### Work instruction
Copy each entry verbatim, excluding its images.

### Exercise material
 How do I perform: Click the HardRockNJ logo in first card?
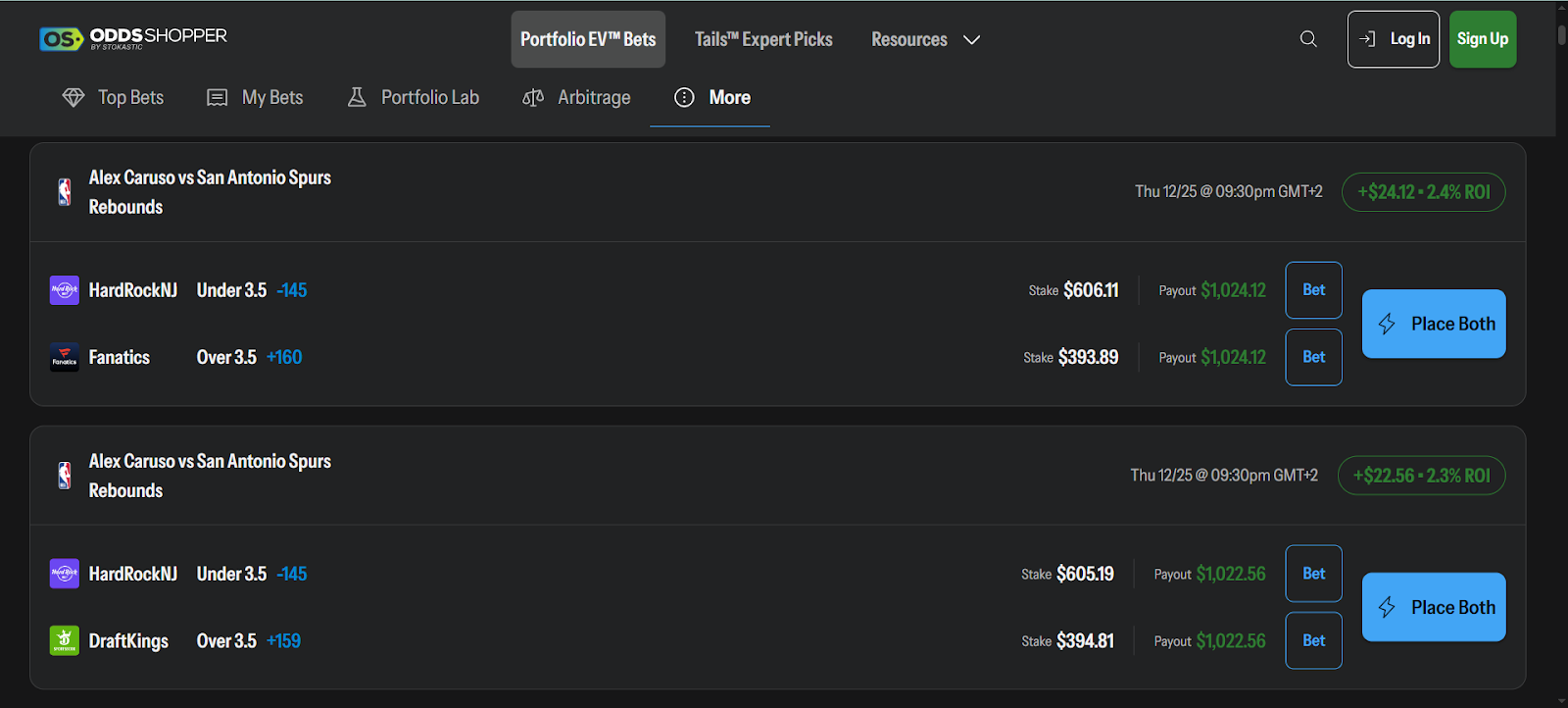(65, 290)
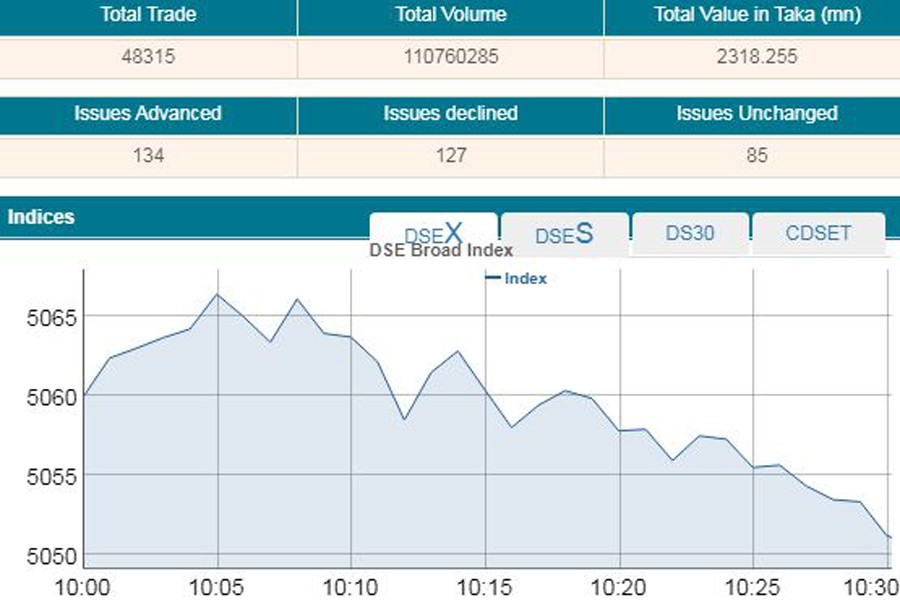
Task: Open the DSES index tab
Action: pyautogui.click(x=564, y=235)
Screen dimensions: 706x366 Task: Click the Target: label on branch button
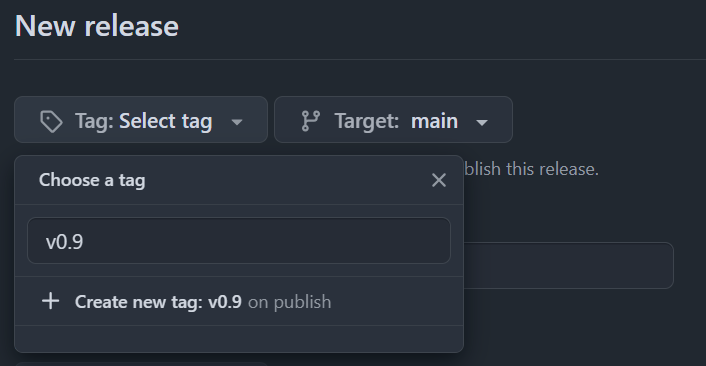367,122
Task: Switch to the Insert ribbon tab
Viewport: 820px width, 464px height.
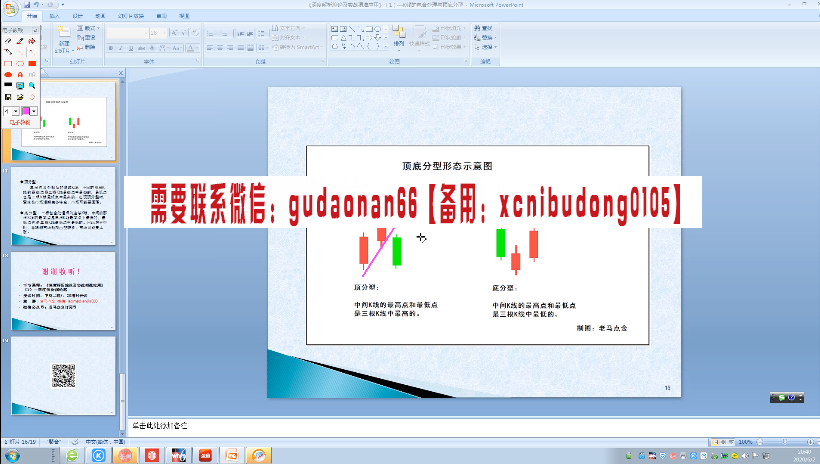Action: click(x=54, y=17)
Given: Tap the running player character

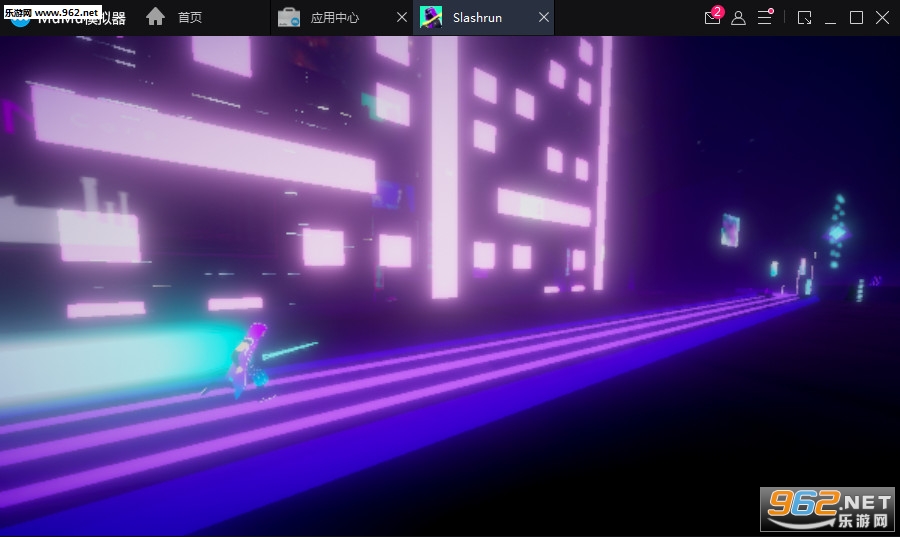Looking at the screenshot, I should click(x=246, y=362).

### Result
 How do I perform: Click the HardRockNJ logo in first card?
(65, 290)
Task: Open the DSES index tab
Action: pyautogui.click(x=564, y=235)
Screen dimensions: 706x366 Task: Click the Target: label on branch button
367,122
Task: Switch to the Insert ribbon tab
Viewport: 820px width, 464px height.
Action: click(x=54, y=17)
Given: Tap the running player character

Looking at the screenshot, I should click(x=246, y=362).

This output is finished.